Pope Francis’ reluctance to criticize Russia also reflects his eagerness for good relations with the Russian Orthodox Church, which is closely allied with the Kremlin and whose leader Patriarch Kirill of Moscow has defended the invasion.


Pope Francis met with Patriarch Kirill in 2016, the first meeting in history between the heads of the Catholic and Russian Orthodox Churches. But in the view of some, that achievement came at a steep price to the pope. The leader of Ukraine’s Catholic minority, Major Archbishop Sviatoslav Shevchuk, said that many of his flock felt betrayed by a joint declaration signed by the pope and the patriarch, which described the Russian-fomented separatist conflict in eastern Ukraine in a way that didn’t suggest aggression by Moscow. Pope Francis responded that the archbishop was his friend and free to criticize the document.

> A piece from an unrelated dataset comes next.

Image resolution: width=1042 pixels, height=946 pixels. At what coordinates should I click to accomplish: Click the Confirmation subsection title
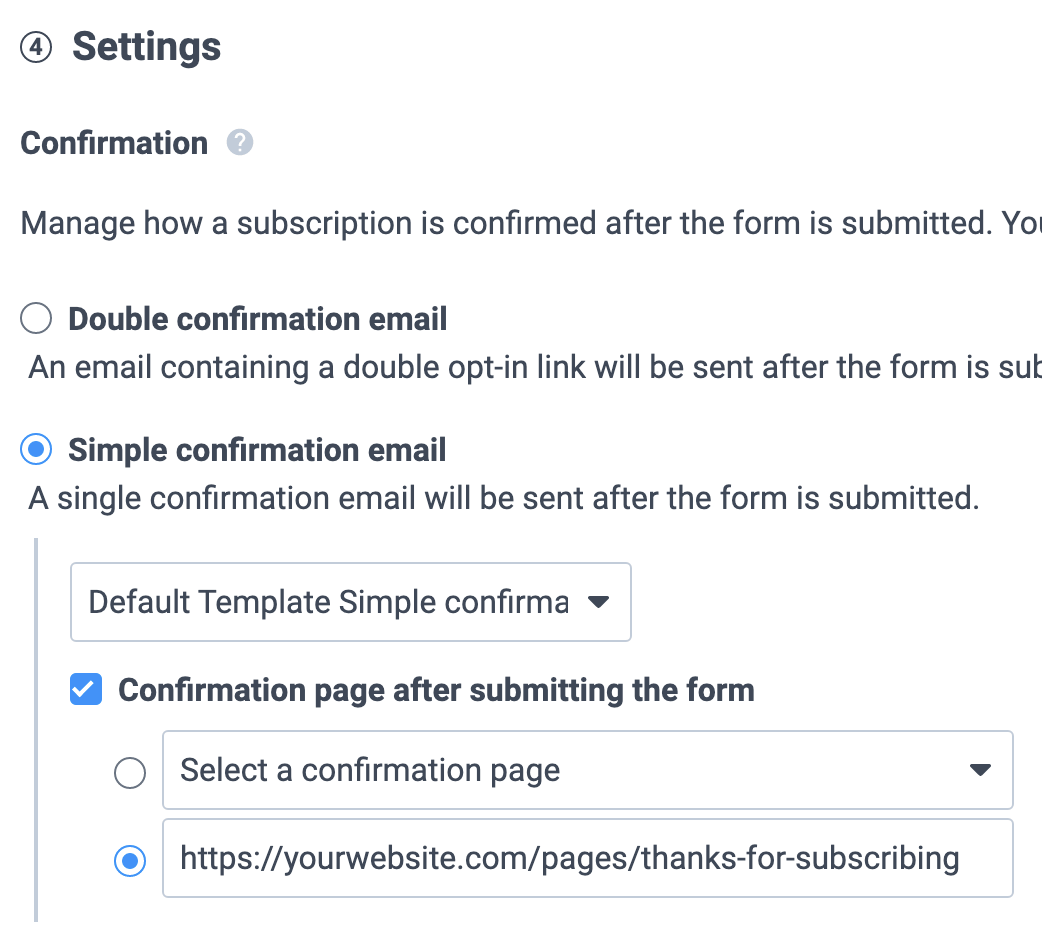(x=114, y=143)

Friday’s liturgy included an “act of consecration to the Immaculate Heart of Mary,” in accordance with an instruction that Catholics believe Portuguese shepherd children received in a vision of the Virgin Mary in 1917. According to one of the visionaries, the consecration specifically of Russia performed by the pope would usher in a period of world peace. Pope Francis modified the prescribed consecration to include Ukraine alongside Russia.


The Rev. Antonio Spadaro, a close adviser to Pope Francis, wrote on Twitter last week that this double consecration would express a “non-nationalistic vision of the Christian faith. Any consecration of one army against the other sounds spurious and blasphemous.”


Pope Francis’ dealings with the Kremlin have followed the pattern of his dealings with the patriarch of Moscow. He has received Russian President Vladimir Putin at the Vatican three times, greeting him with visible warmth even on one occasion when he arrived an hour late. The pope didn’t criticize Russia’s annexation of Crimea in 2014.


Nor did he explicitly criticize Russia’s military intervention in Syria from 2015, which included heavy airstrikes on Syrian cities in which thousands of civilians died.


By contrast, when President Obama in 2013 was considering airstrikes to punish the government of Syrian President Bashar al-Assad for his use of chemical weapons, Pope Francis held a four-hour prayer vigil for peace in St. Peter’s Square with a congregation of 100,000.


“He wants to distance himself from being aligned too closely with a U.S.-led NATO,” said Robert Mickens, editor in chief of La Croix International, a Catholic publication, regarding the pope’s current stance on Ukraine.


According to Mr. Vian, Pope Francis wants to avoid being characterized as the “chaplain of the West,” as Pope Pius XII was called for his vocal anticommunism in the early years of the Cold War.


Writing in the Vatican newspaper last week, Andrea Tornielli, a senior official in the Vatican’s communications office, said that it was Pope Francis’ refusal to play that role that had earned him criticism for supposed softness on Russia.


Pope Francis acted in the spirit of his predecessors in declining to explicitly denounce Russia, Mr. Tornielli wrote, “not out of cowardice or an excess of diplomatic prudence, but so as not to close the door, to always leave a window open to the possibility of stopping evil and saving human lives.”